Ce qu'il faut comprendre c'est que les intellectuels immanentistes éprouvent les pires difficultés à se présenter comme conservateurs car l'immanentisme est toujours empreint du Progrès. Sans Progrès, pas d'immanentisme. Le conservatisme immanentiste possède lui-même la notion de Progrès, quand le progressisme immanentiste n'est jamais que le redoublement du Progrès par l'adjonction d'un progrès interne. De ce point de vue, même le plus conservateur des immanentistes est en tant qu'immanentisme et de son point de vue immanentiste un progressiste d'un genre un peu particulier.
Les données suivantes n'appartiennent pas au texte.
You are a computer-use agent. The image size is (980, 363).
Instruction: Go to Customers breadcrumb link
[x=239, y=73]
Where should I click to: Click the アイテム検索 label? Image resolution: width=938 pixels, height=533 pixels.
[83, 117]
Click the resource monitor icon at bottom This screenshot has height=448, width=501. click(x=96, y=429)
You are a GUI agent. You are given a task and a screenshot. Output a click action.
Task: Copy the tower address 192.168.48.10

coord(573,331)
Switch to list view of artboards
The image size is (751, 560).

La France se situe aux marches de l'Empire immanentiste, dont l'épicentre est à chercher dans les États-Unis (même s'il s'agit d'un épicentre symbolique et trompeur). Ce que l'Hexagone revendique d'original est la caricature mimétique des postures immanentistes indiquées par l'Empire lui-même. Je vise le soutien inconditionnel aux politiques israélienne et américaine, elles-mêmes alliées inconditionnelles avec la mère-patrie, l'Angleterre, berceau de l'Empire colonial britannique (en mutation néo-coloniale).
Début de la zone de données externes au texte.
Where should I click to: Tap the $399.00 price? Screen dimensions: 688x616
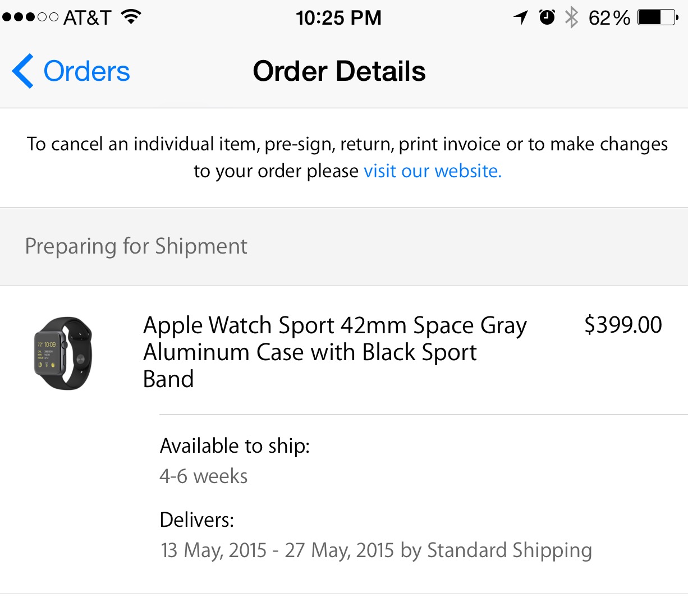pos(623,325)
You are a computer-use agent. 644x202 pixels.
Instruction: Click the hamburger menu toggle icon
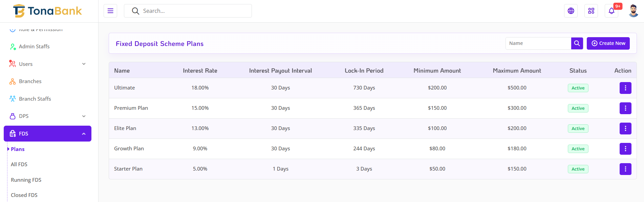tap(110, 11)
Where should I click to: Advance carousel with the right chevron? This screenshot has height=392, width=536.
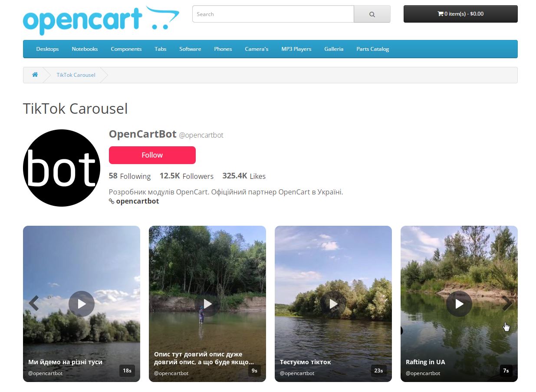(507, 303)
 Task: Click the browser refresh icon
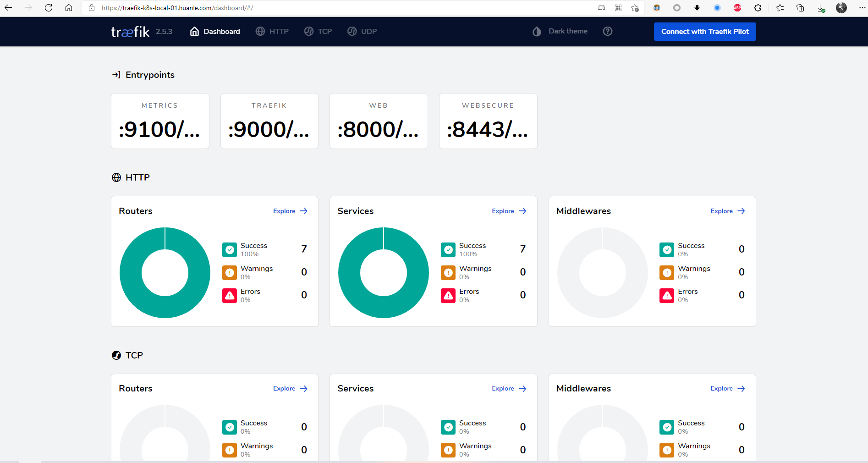pos(49,8)
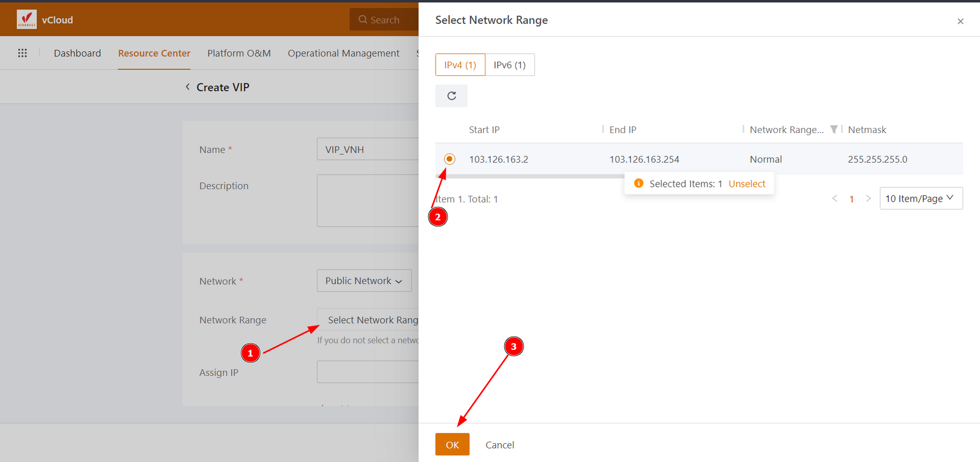Open the 10 Item/Page dropdown
The image size is (980, 462).
pyautogui.click(x=921, y=199)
Ces intellectuels sont des propagandistes qui prennent leur source au même abreuvoir. Leur originalité est comique si l'on s'avise que le géniteur du nouvel antisémitisme est Daniel Pipes, un intellectuel proche des néo-conservateurs et symbolisant un conservatisme immanentiste dur : soutien inconditionnel de la guerre en Irak et en faveur de la colonisation du Grand Israël. Membre également de l'officine américaine CFR, ce qui est un pur hasard.
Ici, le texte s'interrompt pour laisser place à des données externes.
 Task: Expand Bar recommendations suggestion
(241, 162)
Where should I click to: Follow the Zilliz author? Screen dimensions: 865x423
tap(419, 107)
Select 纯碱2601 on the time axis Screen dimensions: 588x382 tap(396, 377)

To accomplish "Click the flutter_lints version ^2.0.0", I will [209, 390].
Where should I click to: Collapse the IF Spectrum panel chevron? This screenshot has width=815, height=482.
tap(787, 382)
Touts ces faits pour comprendre que le progressisme immanentiste de version tardive n'est pas seulement l'allié objectif du conservatisme immanentiste, ce qu'il a toujours été (il suffit sur ce point de comprendre la complémentarité entre le libéralisme et le communisme dans l'immanentisme). Il en est son promoteur et sa propagande, sur un mode très clair : tandis que le conservatisme agit, le progressisme loue.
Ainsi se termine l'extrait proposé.